### Job
Extract each line of the entries below that contains the word "icon". Case counts.

### Records shown

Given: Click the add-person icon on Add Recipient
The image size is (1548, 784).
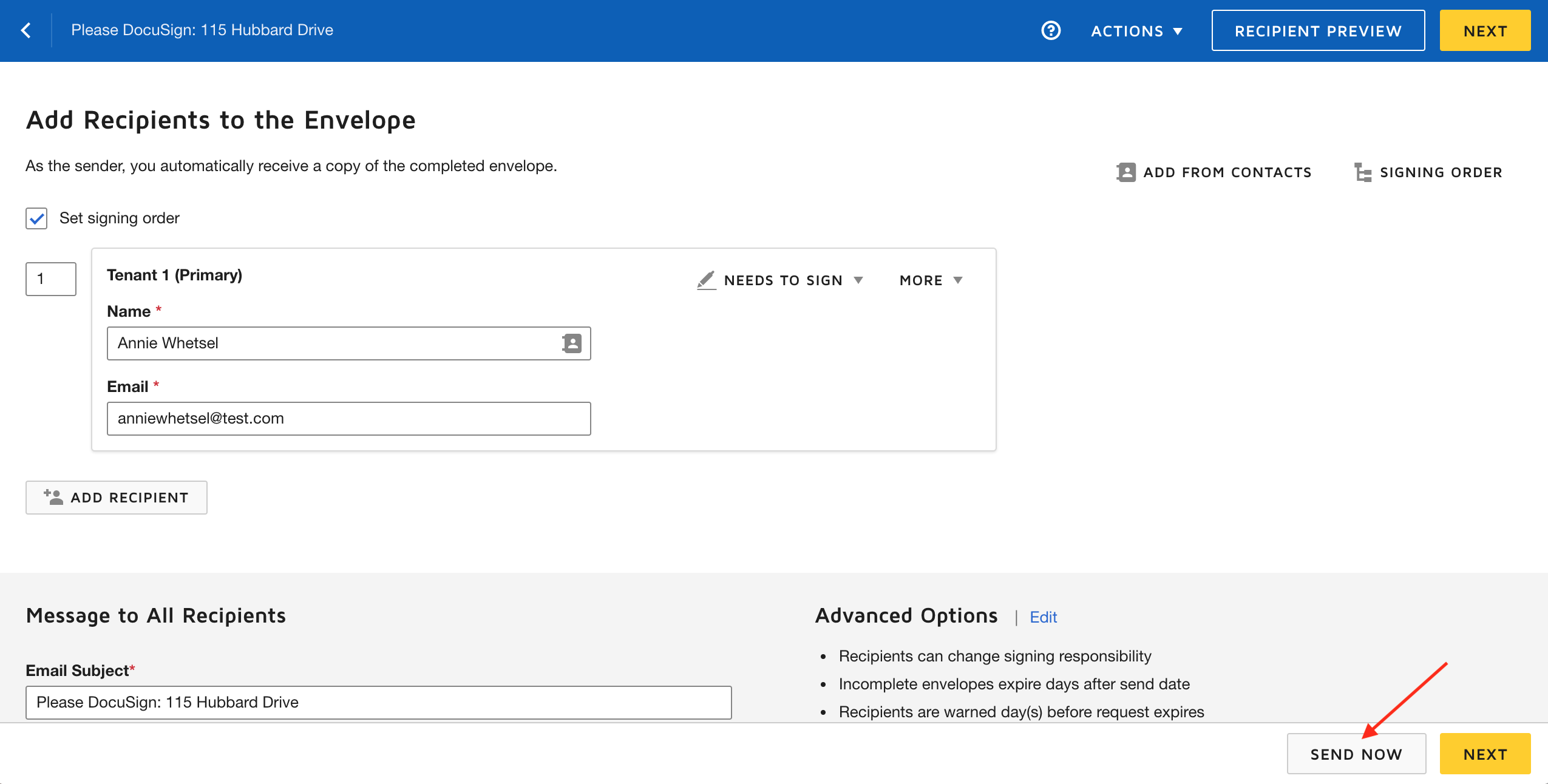Looking at the screenshot, I should point(53,497).
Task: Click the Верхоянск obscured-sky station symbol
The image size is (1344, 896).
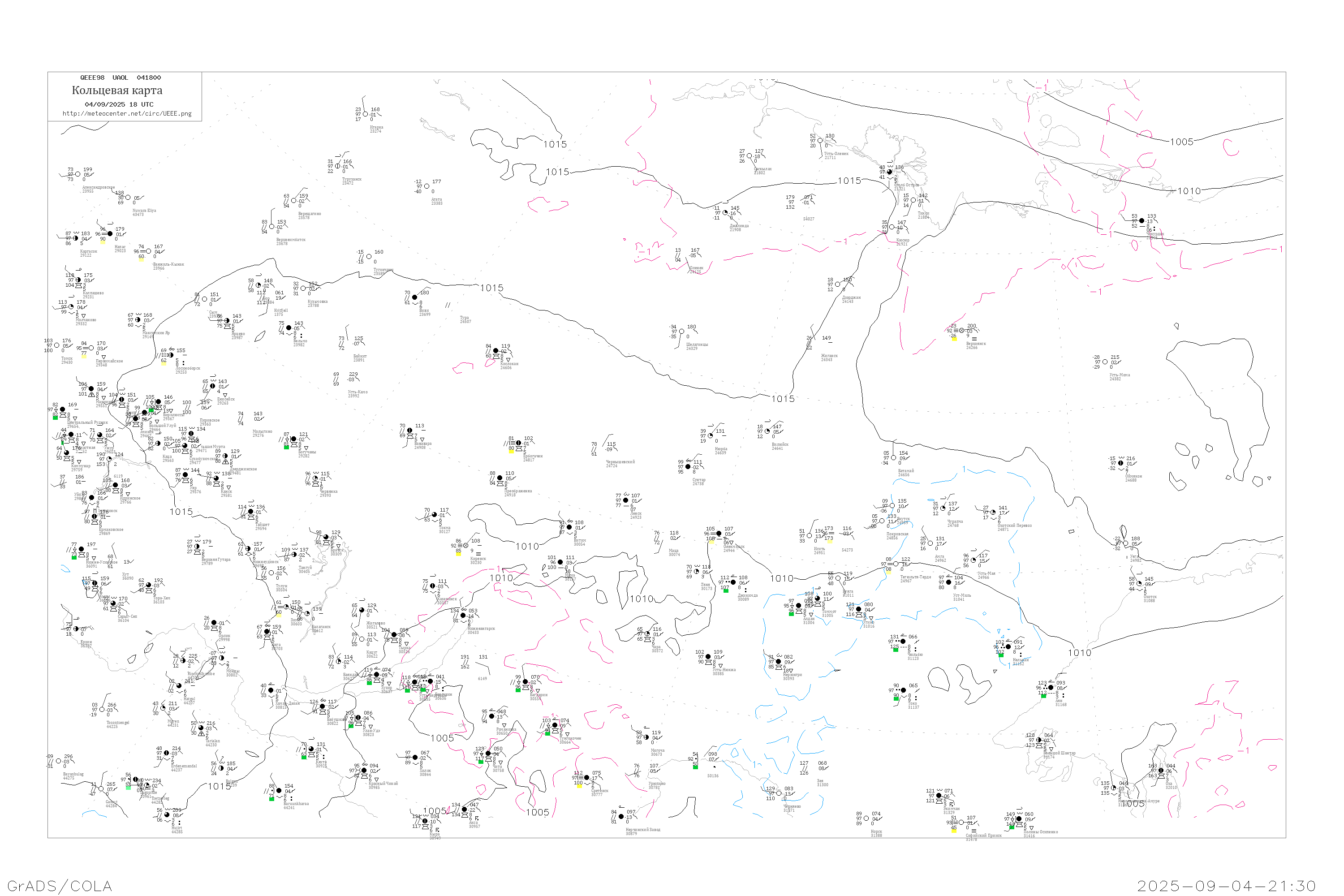Action: (x=961, y=331)
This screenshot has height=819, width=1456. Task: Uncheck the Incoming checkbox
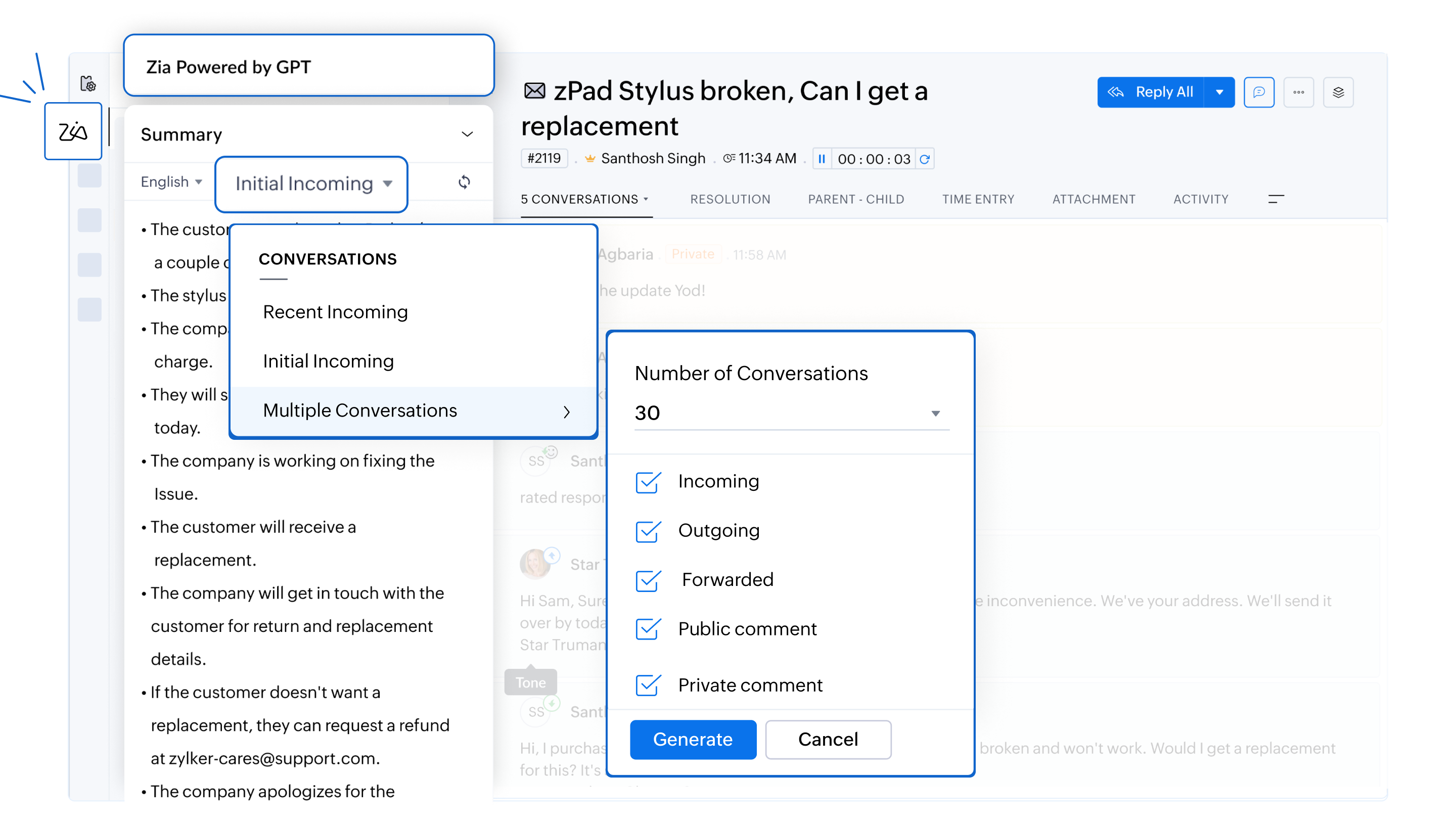648,482
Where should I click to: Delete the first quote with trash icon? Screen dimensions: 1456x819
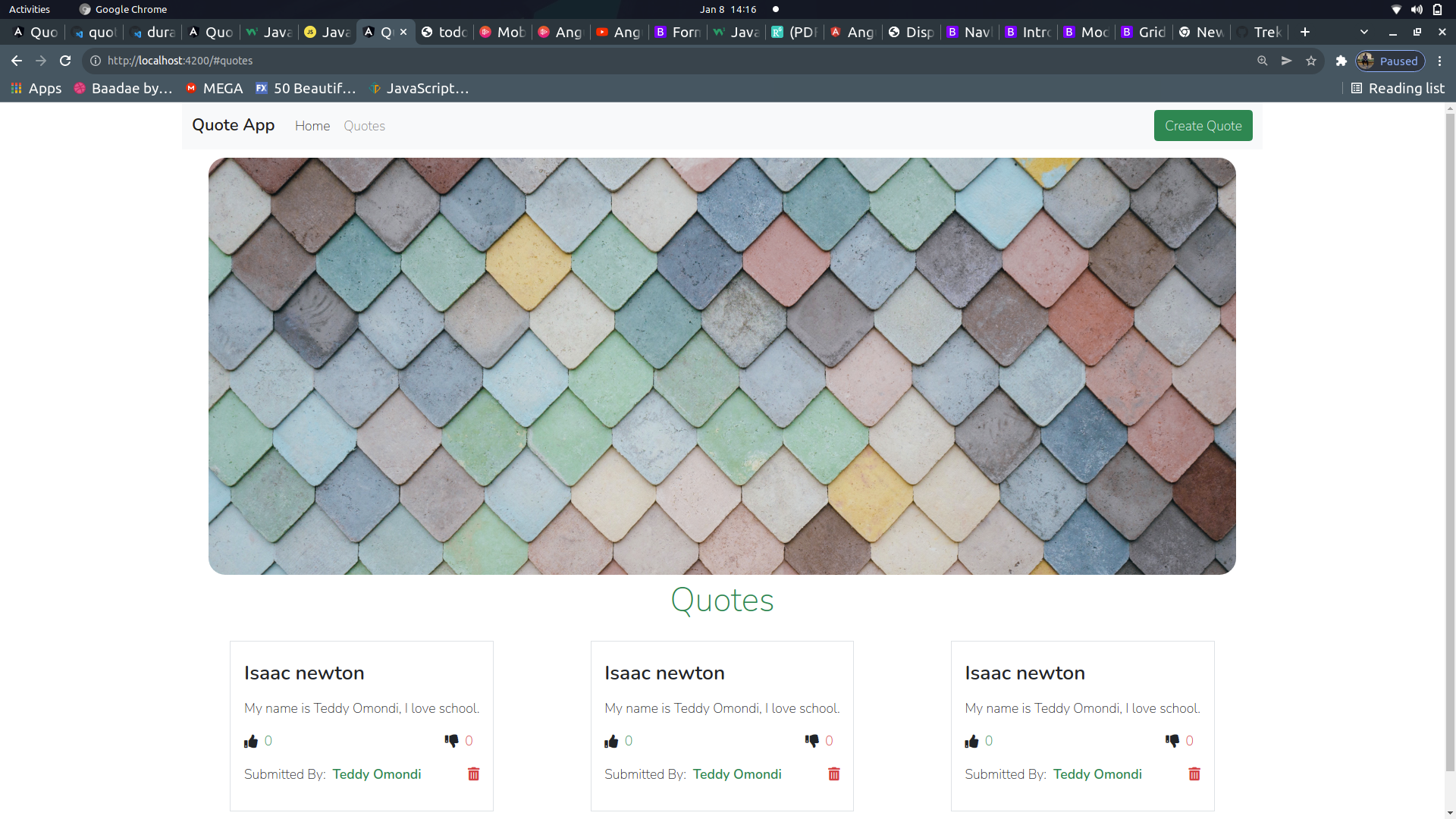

### Answer below
Given: Click the add-person icon on Add Recipient
Where should I click to: Delete the first quote with trash icon? Screen dimensions: 1456x819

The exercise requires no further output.